The problem:
Begin at the line that has "1898x848 pixels. Task: Sort" and stop after the line that has "click(569, 303)". Copy only those lines with "column header" switched to "column title", change nothing else, and leave out the pictures.

Supplied material:
-- Start --
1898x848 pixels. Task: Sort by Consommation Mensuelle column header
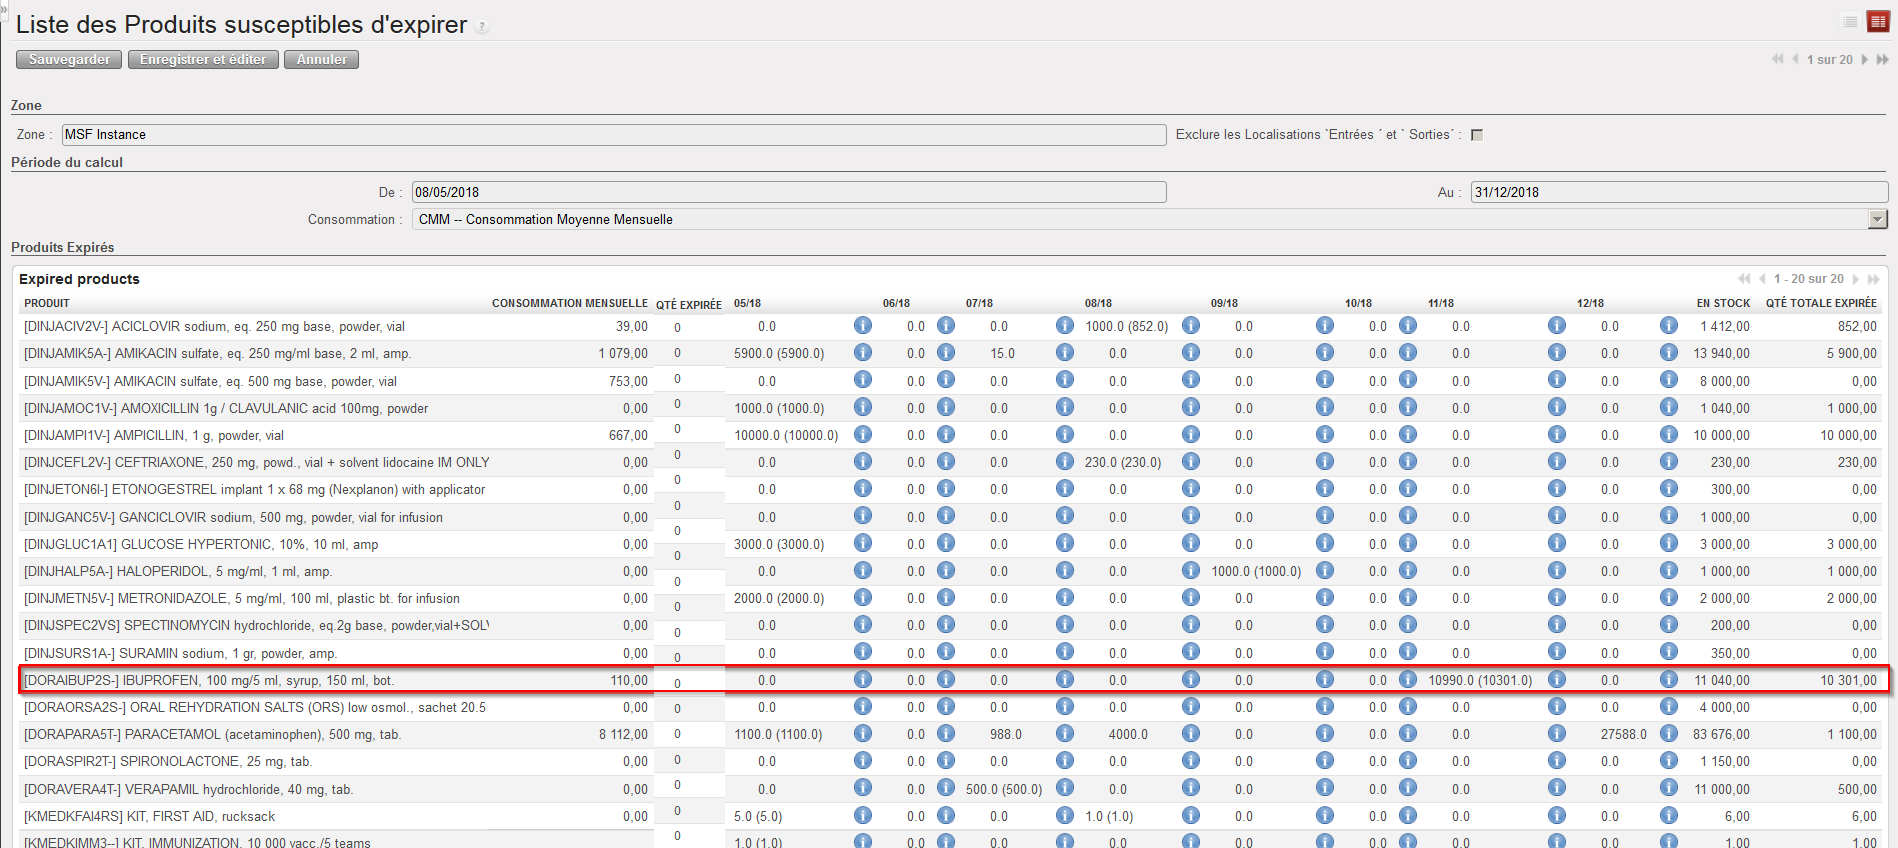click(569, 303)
-- End --
-- Start --
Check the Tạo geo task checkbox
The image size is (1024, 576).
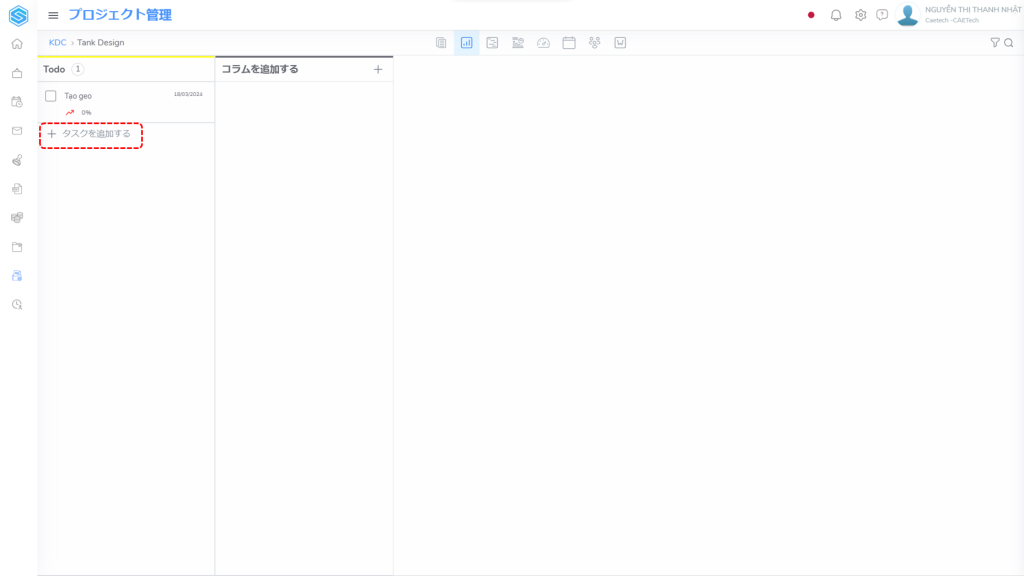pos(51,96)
-- End --
Solution for this exercise:
1898x848 pixels. Task: Sort by Consommation Mensuelle column title
click(569, 303)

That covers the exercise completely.